== ACTION ITEM ==
For every line in the material, produce an exact copy.
◇ ◇ ◇ ◇ ◇
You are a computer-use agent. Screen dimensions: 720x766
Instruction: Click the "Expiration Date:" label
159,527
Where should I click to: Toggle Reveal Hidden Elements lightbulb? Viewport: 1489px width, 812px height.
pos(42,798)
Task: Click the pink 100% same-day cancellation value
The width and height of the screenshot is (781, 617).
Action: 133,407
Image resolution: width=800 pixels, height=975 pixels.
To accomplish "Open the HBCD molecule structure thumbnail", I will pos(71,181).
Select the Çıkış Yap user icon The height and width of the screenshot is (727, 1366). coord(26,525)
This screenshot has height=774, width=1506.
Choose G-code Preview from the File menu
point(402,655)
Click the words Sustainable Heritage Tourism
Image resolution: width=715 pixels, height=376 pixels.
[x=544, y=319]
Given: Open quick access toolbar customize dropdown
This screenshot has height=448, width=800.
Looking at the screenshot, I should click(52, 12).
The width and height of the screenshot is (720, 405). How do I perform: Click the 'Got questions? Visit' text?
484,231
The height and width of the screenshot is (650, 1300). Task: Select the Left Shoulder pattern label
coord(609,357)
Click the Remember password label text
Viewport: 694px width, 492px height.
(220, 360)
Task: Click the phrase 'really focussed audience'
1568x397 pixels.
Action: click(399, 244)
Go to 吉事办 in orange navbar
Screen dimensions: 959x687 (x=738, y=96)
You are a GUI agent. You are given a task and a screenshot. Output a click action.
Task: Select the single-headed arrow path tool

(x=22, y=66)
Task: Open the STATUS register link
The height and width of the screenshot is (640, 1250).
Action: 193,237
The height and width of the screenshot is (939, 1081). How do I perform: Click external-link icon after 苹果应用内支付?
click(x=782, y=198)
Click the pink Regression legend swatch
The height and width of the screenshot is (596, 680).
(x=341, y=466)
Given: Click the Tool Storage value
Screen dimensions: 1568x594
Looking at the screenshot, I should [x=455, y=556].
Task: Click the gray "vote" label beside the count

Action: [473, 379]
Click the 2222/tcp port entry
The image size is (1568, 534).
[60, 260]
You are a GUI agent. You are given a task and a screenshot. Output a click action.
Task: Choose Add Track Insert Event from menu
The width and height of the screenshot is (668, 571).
◇ ◇ ◇ ◇ ◇
== YOUR SOLUTION ==
You are a computer-use agent. Screen dimensions: 720x766
Instruction: Click the "Expiration Date:" label
159,527
Where should I click to: Toggle Reveal Hidden Elements lightbulb? Viewport: 1489px width, 812px height.
pos(42,798)
Task: Click the pink 100% same-day cancellation value
The width and height of the screenshot is (781, 617).
Action: 133,407
Image resolution: width=800 pixels, height=975 pixels.
To accomplish "Open the HBCD molecule structure thumbnail", I will pos(71,181).
Select the Çıkış Yap user icon The height and width of the screenshot is (727, 1366). coord(26,525)
This screenshot has height=774, width=1506.
Choose G-code Preview from the File menu
point(402,655)
Click the words Sustainable Heritage Tourism
Image resolution: width=715 pixels, height=376 pixels.
[x=544, y=319]
Given: Open quick access toolbar customize dropdown
This screenshot has height=448, width=800.
Looking at the screenshot, I should click(52, 12).
The width and height of the screenshot is (720, 405). How do I perform: Click the 'Got questions? Visit' text?
484,231
The height and width of the screenshot is (650, 1300). Task: Select the Left Shoulder pattern label
coord(609,357)
Click the Remember password label text
Viewport: 694px width, 492px height.
(220, 360)
Task: Click the phrase 'really focussed audience'
1568x397 pixels.
Action: click(399, 244)
Go to 吉事办 in orange navbar
Screen dimensions: 959x687 (x=738, y=96)
You are a GUI agent. You are given a task and a screenshot. Output a click action.
Task: Select the single-headed arrow path tool

(x=22, y=66)
Task: Open the STATUS register link
The height and width of the screenshot is (640, 1250).
Action: 193,237
The height and width of the screenshot is (939, 1081). How do I perform: Click external-link icon after 苹果应用内支付?
click(x=782, y=198)
Click the pink Regression legend swatch
The height and width of the screenshot is (596, 680).
(x=341, y=466)
Given: Click the Tool Storage value
Screen dimensions: 1568x594
Looking at the screenshot, I should [x=455, y=556].
Task: Click the gray "vote" label beside the count

Action: [473, 379]
Click the 2222/tcp port entry
The image size is (1568, 534).
[60, 260]
You are a GUI agent. You are given a task and a screenshot. Output a click action.
Task: Choose Add Track Insert Event from menu
The width and height of the screenshot is (668, 571).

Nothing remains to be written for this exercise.